EXTRACT PROVIDED

- - -

File size: 9,434 Bytes

e94400c

# SPDX-FileCopyrightText: Copyright (c) 2025 NVIDIA CORPORATION & AFFILIATES. All rights reserved.
# SPDX-License-Identifier: Apache-2.0
#
# Licensed under the Apache License, Version 2.0 (the "License");
# you may not use this file except in compliance with the License.
# You may obtain a copy of the License at
#
# http://www.apache.org/licenses/LICENSE-2.0
#
# Unless required by applicable law or agreed to in writing, software
# distributed under the License is distributed on an "AS IS" BASIS,
# WITHOUT WARRANTIES OR CONDITIONS OF ANY KIND, either express or implied.
# See the License for the specific language governing permissions and
# limitations under the License.


import av
import cv2
import numpy as np

import torch  # noqa: F401 # isort: skip
import torchvision  # noqa: F401 # isort: skip

# Import decord with graceful fallback
try:
    import decord  # noqa: F401

    DECORD_AVAILABLE = True
except ImportError:
    DECORD_AVAILABLE = False

try:
    import torchcodec

    TORCHCODEC_AVAILABLE = True
except (ImportError, RuntimeError):
    TORCHCODEC_AVAILABLE = False


def get_frames_by_indices(
    video_path: str,
    indices: list[int] | np.ndarray,
    video_backend: str = "decord",
    video_backend_kwargs: dict = {},
) -> np.ndarray:
    if video_backend == "decord":
        if not DECORD_AVAILABLE:
            raise ImportError("decord is not available.")
        vr = decord.VideoReader(video_path, **video_backend_kwargs)
        frames = vr.get_batch(indices)
        return frames.asnumpy()

- - -

Data excerpts:
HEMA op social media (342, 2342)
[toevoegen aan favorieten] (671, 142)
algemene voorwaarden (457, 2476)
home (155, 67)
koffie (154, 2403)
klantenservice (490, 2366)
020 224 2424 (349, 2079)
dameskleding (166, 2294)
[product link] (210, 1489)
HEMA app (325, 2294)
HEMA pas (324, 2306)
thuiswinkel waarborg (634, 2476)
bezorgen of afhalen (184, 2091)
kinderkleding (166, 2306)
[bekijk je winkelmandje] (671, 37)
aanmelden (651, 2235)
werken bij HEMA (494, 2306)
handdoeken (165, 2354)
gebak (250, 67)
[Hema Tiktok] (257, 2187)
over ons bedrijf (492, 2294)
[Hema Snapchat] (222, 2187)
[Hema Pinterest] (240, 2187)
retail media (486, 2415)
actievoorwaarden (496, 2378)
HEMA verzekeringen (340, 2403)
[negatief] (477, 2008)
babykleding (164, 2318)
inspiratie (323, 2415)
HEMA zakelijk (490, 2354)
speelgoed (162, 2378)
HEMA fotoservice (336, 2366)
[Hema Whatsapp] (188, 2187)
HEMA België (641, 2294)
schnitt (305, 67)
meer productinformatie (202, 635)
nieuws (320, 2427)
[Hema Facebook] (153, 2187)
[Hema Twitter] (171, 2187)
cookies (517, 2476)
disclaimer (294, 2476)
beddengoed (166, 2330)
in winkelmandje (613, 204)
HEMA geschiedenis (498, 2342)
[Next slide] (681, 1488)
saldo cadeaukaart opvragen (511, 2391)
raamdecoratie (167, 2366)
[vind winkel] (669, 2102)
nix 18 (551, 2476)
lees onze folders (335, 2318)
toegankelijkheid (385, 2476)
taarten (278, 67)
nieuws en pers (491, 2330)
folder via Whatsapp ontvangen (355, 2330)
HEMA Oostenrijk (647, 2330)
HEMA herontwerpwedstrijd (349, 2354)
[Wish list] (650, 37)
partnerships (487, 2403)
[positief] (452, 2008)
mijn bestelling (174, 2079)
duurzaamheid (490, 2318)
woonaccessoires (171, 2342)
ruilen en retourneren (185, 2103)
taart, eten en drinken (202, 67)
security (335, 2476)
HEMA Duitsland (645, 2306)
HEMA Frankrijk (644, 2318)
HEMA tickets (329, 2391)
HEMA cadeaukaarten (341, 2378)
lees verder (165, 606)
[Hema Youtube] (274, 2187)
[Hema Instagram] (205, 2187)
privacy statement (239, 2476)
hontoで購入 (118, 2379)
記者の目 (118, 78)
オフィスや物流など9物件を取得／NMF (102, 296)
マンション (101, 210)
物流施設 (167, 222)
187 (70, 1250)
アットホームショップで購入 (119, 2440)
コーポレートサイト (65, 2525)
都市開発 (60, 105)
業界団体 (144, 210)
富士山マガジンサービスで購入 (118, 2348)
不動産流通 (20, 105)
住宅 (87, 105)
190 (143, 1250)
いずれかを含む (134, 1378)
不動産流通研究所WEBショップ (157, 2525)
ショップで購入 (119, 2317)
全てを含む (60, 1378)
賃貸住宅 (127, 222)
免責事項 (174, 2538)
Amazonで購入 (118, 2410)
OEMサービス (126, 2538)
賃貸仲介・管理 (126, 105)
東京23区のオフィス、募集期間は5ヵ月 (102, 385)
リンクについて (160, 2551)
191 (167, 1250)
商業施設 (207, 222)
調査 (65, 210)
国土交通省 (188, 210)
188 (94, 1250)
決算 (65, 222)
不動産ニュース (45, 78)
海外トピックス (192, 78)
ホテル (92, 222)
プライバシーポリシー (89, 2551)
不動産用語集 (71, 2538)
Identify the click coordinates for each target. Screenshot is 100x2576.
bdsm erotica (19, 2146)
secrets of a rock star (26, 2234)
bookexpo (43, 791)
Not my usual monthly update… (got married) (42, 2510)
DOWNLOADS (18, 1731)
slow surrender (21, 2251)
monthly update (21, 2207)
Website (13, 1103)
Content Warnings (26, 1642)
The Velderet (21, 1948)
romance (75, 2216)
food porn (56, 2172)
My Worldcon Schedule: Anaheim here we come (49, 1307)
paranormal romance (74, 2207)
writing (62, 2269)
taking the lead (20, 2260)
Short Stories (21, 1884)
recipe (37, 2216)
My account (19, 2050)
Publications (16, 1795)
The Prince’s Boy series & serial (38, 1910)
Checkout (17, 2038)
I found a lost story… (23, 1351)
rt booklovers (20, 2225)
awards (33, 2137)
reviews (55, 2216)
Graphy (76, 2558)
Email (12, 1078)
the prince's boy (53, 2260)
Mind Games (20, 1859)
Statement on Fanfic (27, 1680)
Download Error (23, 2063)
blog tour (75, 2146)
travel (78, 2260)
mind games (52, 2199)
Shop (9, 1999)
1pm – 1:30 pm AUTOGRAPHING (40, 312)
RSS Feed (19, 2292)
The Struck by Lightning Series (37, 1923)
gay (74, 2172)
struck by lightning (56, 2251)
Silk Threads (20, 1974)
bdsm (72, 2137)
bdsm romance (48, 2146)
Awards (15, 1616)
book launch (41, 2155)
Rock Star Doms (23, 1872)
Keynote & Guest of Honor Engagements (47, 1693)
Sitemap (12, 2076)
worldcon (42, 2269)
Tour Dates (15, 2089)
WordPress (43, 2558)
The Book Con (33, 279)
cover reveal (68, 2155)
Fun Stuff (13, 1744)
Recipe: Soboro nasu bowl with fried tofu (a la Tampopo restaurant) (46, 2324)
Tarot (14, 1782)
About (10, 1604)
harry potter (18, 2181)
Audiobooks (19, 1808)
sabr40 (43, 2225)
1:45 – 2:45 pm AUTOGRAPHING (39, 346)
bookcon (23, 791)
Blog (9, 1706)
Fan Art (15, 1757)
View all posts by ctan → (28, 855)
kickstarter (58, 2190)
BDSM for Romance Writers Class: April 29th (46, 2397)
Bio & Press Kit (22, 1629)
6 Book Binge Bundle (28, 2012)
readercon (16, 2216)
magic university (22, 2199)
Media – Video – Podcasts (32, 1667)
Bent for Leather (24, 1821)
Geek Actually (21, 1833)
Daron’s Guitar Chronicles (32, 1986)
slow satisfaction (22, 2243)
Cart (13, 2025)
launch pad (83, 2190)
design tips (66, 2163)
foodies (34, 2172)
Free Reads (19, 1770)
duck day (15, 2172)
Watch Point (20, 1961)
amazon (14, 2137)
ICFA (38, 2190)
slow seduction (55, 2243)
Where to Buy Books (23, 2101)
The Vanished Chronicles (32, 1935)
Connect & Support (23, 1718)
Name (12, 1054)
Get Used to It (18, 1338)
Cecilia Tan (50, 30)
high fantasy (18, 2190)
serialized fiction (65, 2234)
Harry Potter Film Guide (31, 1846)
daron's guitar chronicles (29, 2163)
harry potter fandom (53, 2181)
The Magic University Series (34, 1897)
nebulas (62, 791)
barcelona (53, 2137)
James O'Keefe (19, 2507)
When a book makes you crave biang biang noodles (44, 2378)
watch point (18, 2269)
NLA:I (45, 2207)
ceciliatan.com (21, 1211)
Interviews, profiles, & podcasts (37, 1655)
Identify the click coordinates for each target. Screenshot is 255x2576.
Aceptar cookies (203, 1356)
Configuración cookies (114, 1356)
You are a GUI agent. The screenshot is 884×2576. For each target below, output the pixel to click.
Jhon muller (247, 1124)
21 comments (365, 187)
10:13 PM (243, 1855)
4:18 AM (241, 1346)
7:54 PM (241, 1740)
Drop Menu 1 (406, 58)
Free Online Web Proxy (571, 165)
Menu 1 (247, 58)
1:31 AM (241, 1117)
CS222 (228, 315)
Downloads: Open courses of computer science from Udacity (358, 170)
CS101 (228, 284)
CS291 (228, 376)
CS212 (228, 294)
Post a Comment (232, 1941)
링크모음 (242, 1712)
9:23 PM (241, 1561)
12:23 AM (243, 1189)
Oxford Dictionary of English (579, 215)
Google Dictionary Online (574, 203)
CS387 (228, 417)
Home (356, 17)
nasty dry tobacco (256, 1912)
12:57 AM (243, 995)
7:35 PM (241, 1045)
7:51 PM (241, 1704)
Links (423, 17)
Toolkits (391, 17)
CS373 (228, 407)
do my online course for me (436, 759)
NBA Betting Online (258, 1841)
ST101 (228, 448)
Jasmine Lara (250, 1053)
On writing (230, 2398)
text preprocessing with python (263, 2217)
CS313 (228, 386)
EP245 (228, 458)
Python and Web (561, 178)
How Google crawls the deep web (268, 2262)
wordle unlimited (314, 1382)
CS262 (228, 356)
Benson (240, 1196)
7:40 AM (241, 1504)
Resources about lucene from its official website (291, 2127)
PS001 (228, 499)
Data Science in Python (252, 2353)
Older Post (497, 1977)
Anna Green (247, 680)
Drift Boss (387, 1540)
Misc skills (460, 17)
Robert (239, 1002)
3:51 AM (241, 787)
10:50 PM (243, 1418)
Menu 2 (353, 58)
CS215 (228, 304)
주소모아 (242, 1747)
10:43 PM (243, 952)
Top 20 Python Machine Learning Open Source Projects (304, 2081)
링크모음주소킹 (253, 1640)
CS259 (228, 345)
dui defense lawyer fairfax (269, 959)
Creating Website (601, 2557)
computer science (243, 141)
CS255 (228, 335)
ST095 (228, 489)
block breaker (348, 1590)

- - -

EXERCISE SET
**a.** In the video-loading source file, copy the part that opens with the words containing "# SPDX-FileCopyrightText: Copyright" and closes with "under the License.".
**b.** What is the default value of the video_backend parameter in get_frames_by_indices in the video-loading source file?
**c.** Write the next part of the video-loading source file, picking up after its last line.

SOLVED PROBLEMS
**a.**
# SPDX-FileCopyrightText: Copyright (c) 2025 NVIDIA CORPORATION & AFFILIATES. All rights reserved.
# SPDX-License-Identifier: Apache-2.0
#
# Licensed under the Apache License, Version 2.0 (the "License");
# you may not use this file except in compliance with the License.
# You may obtain a copy of the License at
#
# http://www.apache.org/licenses/LICENSE-2.0
#
# Unless required by applicable law or agreed to in writing, software
# distributed under the License is distributed on an "AS IS" BASIS,
# WITHOUT WARRANTIES OR CONDITIONS OF ANY KIND, either express or implied.
# See the License for the specific language governing permissions and
# limitations under the License.

**b.** "decord"

**c.**
    elif video_backend == "torchcodec":
        if not TORCHCODEC_AVAILABLE:
            raise ImportError("torchcodec is not available.")
        decoder = torchcodec.decoders.VideoDecoder(
            video_path, device="cpu", dimension_order="NHWC", num_ffmpeg_threads=0
        )
        return decoder.get_frames_at(indices=indices).data.numpy()
    elif video_backend == "opencv":
        frames = []
        cap = cv2.VideoCapture(video_path, **video_backend_kwargs)
        for idx in indices:
            cap.set(cv2.CAP_PROP_POS_FRAMES, idx)
            ret, frame = cap.read()
            if not ret:
                raise ValueError(f"Unable to read frame at index {idx}")
            frames.append(frame)
        cap.release()
        frames = np.array(frames)
        return frames
    else:
        raise NotImplementedError


def get_frames_by_timestamps(
    video_path: str,
    timestamps: list[float] | np.ndarray,
    video_backend: str = "decord",
    video_backend_kwargs: dict = {},
) -> np.ndarray:
    """Get frames from a video at specified timestamps.
    Args:
        video_path (str): Path to the video file.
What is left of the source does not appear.